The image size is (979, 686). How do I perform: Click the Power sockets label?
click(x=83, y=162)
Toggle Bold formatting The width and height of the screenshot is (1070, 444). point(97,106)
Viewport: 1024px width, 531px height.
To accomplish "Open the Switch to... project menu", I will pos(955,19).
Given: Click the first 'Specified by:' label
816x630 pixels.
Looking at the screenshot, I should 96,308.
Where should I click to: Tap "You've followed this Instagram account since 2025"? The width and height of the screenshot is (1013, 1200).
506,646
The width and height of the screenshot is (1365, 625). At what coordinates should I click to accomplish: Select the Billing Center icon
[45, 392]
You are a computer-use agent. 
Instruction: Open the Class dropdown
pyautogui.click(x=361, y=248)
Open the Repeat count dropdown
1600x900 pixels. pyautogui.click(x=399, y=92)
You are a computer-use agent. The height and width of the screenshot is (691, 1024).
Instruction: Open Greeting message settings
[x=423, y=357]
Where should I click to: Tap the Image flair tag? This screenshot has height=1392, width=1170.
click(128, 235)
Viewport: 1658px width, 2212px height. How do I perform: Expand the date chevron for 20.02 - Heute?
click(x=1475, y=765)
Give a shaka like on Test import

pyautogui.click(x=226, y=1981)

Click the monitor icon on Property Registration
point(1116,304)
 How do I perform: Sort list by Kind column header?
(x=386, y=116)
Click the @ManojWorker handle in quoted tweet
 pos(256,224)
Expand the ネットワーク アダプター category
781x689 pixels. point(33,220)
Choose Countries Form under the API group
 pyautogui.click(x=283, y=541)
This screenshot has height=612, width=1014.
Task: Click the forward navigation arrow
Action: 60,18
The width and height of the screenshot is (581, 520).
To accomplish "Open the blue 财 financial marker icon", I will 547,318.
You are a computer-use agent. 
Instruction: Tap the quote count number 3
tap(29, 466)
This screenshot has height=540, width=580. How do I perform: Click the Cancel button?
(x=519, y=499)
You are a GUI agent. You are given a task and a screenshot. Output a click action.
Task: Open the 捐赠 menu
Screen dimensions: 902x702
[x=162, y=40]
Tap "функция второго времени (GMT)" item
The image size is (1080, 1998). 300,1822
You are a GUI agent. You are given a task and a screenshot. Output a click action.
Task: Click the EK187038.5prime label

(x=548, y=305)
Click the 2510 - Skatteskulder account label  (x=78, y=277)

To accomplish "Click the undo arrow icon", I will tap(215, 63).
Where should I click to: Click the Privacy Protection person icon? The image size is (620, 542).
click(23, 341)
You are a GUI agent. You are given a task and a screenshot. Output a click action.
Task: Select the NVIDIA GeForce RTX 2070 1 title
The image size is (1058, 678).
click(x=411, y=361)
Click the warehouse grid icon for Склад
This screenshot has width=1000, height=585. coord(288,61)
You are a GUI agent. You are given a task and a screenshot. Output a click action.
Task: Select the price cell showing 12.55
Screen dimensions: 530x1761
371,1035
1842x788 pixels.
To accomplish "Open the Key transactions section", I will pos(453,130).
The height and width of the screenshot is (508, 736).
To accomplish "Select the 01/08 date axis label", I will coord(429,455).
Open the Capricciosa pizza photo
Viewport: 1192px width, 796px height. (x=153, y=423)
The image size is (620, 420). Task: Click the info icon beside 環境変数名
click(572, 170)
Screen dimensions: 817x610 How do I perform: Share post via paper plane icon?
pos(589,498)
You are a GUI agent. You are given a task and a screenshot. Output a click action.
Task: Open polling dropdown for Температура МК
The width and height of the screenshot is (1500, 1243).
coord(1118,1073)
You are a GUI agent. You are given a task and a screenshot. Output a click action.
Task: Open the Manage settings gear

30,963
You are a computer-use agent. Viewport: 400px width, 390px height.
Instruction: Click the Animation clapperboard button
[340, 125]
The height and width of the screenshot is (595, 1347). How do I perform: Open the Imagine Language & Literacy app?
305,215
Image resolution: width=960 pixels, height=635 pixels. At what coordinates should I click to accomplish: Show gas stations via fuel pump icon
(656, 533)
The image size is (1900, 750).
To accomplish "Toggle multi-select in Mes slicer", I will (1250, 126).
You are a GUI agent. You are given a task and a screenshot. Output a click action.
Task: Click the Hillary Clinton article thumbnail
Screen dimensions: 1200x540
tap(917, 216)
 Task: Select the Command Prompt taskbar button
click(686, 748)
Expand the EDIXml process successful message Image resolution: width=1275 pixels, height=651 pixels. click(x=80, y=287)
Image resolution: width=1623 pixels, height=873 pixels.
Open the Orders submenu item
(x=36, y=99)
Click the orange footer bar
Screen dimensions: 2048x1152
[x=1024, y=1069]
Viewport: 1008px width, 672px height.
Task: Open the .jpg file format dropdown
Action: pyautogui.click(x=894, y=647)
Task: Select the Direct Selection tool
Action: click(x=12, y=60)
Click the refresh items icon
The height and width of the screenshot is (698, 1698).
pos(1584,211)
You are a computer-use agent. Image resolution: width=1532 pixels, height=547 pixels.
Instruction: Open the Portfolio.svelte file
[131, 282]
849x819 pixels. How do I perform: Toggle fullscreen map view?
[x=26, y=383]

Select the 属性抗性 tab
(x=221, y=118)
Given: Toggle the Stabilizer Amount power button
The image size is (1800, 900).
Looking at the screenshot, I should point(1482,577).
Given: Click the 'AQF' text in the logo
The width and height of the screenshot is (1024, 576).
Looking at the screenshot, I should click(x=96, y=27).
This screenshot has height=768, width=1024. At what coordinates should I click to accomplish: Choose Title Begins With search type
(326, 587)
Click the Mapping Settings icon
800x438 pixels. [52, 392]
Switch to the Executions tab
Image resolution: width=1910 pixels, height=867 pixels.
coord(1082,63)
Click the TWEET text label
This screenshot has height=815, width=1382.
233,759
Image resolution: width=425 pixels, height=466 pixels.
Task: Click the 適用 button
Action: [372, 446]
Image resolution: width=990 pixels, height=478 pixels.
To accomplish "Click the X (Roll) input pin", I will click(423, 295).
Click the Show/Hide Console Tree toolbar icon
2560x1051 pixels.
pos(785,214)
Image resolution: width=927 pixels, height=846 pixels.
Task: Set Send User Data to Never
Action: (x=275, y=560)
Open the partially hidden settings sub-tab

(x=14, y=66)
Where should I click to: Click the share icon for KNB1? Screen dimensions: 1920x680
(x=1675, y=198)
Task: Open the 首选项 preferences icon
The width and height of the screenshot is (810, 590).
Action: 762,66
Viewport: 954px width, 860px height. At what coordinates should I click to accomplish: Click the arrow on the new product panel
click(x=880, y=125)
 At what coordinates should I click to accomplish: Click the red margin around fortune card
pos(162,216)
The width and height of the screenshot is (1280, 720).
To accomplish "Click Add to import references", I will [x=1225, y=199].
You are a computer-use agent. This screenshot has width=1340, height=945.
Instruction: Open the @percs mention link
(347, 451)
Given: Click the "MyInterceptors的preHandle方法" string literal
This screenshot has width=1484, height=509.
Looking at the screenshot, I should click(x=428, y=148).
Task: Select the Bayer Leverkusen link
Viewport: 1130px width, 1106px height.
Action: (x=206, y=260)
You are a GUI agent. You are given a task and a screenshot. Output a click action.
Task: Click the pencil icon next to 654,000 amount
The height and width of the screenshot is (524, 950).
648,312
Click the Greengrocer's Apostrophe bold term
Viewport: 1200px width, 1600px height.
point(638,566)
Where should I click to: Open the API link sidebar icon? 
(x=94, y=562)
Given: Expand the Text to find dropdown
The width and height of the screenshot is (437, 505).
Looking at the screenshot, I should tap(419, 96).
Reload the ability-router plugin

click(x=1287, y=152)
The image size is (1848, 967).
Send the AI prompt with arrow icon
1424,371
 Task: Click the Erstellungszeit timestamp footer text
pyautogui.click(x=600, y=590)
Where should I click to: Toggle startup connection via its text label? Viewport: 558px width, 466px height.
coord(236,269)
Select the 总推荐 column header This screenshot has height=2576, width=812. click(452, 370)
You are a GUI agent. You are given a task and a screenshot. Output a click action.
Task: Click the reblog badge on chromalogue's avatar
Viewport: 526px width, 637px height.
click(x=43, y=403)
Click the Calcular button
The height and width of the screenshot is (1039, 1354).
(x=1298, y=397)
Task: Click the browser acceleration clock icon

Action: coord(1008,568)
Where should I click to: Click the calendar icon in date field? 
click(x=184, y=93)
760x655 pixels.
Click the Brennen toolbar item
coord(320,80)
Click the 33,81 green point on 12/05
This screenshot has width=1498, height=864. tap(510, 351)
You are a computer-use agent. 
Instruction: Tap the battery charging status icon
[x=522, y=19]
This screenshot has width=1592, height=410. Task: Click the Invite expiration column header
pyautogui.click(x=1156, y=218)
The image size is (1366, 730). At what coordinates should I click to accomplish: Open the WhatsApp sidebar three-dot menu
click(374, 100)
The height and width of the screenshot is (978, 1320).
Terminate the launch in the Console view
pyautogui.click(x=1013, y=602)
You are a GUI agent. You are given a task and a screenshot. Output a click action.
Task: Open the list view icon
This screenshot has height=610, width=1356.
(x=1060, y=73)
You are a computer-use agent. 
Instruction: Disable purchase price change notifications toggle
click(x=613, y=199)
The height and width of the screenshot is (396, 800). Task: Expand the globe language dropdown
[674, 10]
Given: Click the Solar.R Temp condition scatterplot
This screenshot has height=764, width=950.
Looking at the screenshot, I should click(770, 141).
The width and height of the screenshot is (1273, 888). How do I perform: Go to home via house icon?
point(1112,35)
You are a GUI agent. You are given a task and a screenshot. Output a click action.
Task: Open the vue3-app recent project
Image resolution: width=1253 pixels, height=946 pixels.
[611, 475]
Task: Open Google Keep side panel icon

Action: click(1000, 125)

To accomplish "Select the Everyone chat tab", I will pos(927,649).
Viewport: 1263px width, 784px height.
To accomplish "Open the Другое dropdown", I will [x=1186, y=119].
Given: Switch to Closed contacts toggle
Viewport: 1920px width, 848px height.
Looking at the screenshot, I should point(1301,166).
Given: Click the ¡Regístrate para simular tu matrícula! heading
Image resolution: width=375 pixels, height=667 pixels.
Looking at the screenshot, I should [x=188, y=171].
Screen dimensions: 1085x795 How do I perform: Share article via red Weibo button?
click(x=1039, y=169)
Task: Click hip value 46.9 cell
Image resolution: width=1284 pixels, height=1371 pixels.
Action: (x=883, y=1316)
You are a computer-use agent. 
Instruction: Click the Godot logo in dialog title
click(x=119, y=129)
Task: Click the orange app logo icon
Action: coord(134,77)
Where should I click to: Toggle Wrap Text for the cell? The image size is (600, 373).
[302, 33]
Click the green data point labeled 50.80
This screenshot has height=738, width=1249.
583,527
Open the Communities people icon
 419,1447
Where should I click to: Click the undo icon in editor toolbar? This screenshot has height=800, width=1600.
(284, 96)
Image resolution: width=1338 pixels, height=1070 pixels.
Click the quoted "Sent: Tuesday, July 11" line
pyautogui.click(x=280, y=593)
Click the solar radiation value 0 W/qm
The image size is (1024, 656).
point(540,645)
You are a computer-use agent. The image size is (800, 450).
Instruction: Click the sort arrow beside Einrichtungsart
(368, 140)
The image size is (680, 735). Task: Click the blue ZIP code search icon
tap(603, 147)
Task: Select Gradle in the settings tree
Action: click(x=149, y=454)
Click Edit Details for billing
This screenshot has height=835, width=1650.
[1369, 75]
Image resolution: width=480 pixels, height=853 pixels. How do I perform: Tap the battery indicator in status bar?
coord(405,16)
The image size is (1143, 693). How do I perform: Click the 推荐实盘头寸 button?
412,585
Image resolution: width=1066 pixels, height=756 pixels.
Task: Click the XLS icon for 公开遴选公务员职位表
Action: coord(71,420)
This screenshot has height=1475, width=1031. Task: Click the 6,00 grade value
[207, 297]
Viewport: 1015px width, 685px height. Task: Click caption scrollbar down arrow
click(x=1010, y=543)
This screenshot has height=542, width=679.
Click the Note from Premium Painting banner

* WHAT YOU ARE ASKED TO DO *
Show every line in the entries above that contains the string "will".

* EXERCISE ANSWER *
To accomplish "Open the Switch to... project menu", I will pos(955,19).
To accomplish "Open the blue 财 financial marker icon", I will 547,318.
To accomplish "Click the undo arrow icon", I will tap(215, 63).
To accomplish "Open the Key transactions section", I will pos(453,130).
To accomplish "Select the 01/08 date axis label", I will coord(429,455).
To accomplish "Toggle multi-select in Mes slicer", I will (1250, 126).
To accomplish "Click the X (Roll) input pin", I will click(423, 295).
To accomplish "Click Add to import references", I will [x=1225, y=199].
To accomplish "Select the Everyone chat tab", I will pos(927,649).
To accomplish "Open the Другое dropdown", I will [x=1186, y=119].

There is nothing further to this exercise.